• **Task description**
Copy out the records from the line with "The height and" up to and including the line with "click(x=418, y=521)", keeping every line of them. Multiply each coordinate in the answers by 0.9 and round to whole numbers, with halves rounded up, and give only those lines.

• **Raw data**
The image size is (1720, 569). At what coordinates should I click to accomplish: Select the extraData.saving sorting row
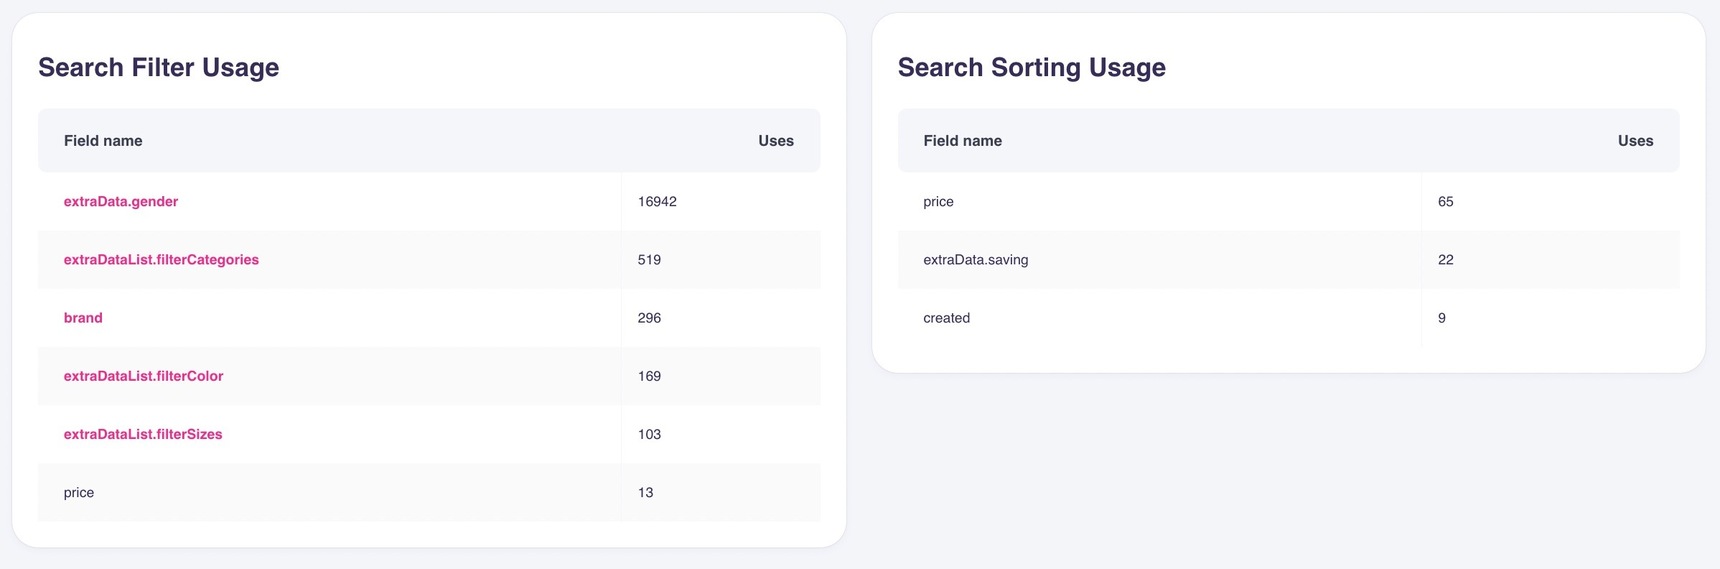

--

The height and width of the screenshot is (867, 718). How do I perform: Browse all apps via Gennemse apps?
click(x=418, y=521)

--

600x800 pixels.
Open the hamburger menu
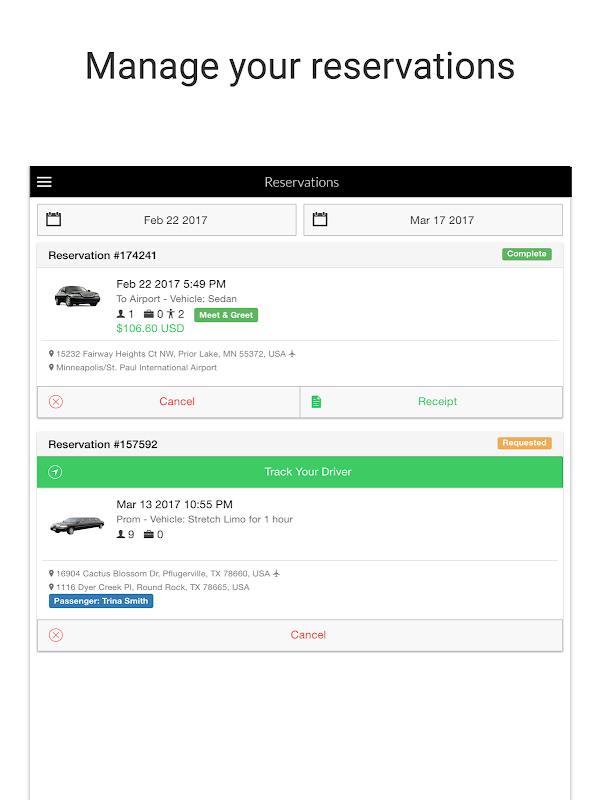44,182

• **Result**
The height and width of the screenshot is (867, 718). How do I perform: Browse all apps via Gennemse apps?
click(x=376, y=469)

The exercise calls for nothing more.